→ **What is required**
Copy every one of the entries below word for word, line by line.

Collected data:
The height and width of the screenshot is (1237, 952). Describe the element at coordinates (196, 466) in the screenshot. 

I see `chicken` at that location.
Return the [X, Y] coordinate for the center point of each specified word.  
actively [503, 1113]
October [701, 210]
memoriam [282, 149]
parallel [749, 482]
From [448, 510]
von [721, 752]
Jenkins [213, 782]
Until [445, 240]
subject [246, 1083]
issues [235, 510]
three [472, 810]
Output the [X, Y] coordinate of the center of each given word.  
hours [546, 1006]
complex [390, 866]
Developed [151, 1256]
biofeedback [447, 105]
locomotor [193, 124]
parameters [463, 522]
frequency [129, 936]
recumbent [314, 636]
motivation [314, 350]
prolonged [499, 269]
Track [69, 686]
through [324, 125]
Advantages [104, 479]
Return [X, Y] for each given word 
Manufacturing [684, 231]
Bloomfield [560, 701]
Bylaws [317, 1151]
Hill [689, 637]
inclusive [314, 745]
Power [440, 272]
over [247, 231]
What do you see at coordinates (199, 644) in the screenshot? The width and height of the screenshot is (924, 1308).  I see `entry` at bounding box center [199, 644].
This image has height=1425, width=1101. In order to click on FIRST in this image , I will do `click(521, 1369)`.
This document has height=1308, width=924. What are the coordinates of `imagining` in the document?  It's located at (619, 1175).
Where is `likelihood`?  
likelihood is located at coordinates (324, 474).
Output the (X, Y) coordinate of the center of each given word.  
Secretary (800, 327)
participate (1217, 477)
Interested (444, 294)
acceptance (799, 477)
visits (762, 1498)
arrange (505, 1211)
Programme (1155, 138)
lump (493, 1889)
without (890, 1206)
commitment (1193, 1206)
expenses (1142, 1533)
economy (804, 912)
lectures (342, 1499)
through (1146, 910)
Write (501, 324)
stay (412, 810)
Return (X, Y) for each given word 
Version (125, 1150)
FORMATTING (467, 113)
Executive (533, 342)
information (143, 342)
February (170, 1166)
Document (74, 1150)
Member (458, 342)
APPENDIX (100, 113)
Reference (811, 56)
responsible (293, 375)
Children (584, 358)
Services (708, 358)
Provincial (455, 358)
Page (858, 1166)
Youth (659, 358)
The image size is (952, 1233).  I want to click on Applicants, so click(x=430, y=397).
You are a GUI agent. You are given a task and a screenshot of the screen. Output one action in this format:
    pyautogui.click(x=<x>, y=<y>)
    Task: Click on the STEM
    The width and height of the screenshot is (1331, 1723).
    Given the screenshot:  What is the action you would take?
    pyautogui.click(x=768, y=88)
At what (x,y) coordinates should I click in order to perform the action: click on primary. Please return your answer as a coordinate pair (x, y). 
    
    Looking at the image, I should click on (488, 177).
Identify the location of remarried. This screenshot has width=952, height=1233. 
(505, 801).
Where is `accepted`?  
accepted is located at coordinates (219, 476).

→ **Solution to the exercise**
The height and width of the screenshot is (1237, 952). Describe the element at coordinates (196, 466) in the screenshot. 

I see `chicken` at that location.
Return the [X, Y] coordinate for the center point of each specified word.  
actively [503, 1113]
October [701, 210]
memoriam [282, 149]
parallel [749, 482]
From [448, 510]
von [721, 752]
Jenkins [213, 782]
Until [445, 240]
subject [246, 1083]
issues [235, 510]
three [472, 810]
Output the [X, Y] coordinate of the center of each given word.  
hours [546, 1006]
complex [390, 866]
Developed [151, 1256]
biofeedback [447, 105]
locomotor [193, 124]
parameters [463, 522]
frequency [129, 936]
recumbent [314, 636]
motivation [314, 350]
prolonged [499, 269]
Track [69, 686]
through [324, 125]
Advantages [104, 479]
Return [X, Y] for each given word 
Manufacturing [684, 231]
Bloomfield [560, 701]
Bylaws [317, 1151]
Hill [689, 637]
inclusive [314, 745]
Power [440, 272]
over [247, 231]
What do you see at coordinates (199, 644) in the screenshot? The width and height of the screenshot is (924, 1308).  I see `entry` at bounding box center [199, 644].
This image has height=1425, width=1101. In order to click on FIRST in this image , I will do `click(521, 1369)`.
This document has height=1308, width=924. What are the coordinates of `imagining` in the document?  It's located at (619, 1175).
Where is `likelihood`?  
likelihood is located at coordinates (324, 474).
Output the (X, Y) coordinate of the center of each given word.  
Secretary (800, 327)
participate (1217, 477)
Interested (444, 294)
acceptance (799, 477)
visits (762, 1498)
arrange (505, 1211)
Programme (1155, 138)
lump (493, 1889)
without (890, 1206)
commitment (1193, 1206)
expenses (1142, 1533)
economy (804, 912)
lectures (342, 1499)
through (1146, 910)
Write (501, 324)
stay (412, 810)
Return (X, Y) for each given word 
Version (125, 1150)
FORMATTING (467, 113)
Executive (533, 342)
information (143, 342)
February (170, 1166)
Document (74, 1150)
Member (458, 342)
APPENDIX (100, 113)
Reference (811, 56)
responsible (293, 375)
Children (584, 358)
Services (708, 358)
Provincial (455, 358)
Page (858, 1166)
Youth (659, 358)
The image size is (952, 1233).  I want to click on Applicants, so click(x=430, y=397).
You are a GUI agent. You are given a task and a screenshot of the screen. Output one action in this format:
    pyautogui.click(x=<x>, y=<y>)
    Task: Click on the STEM
    The width and height of the screenshot is (1331, 1723).
    Given the screenshot:  What is the action you would take?
    pyautogui.click(x=768, y=88)
At what (x,y) coordinates should I click in order to perform the action: click on primary. Please return your answer as a coordinate pair (x, y). 
    
    Looking at the image, I should click on (488, 177).
Identify the location of remarried. This screenshot has width=952, height=1233. 
(505, 801).
Where is `accepted`?  
accepted is located at coordinates (219, 476).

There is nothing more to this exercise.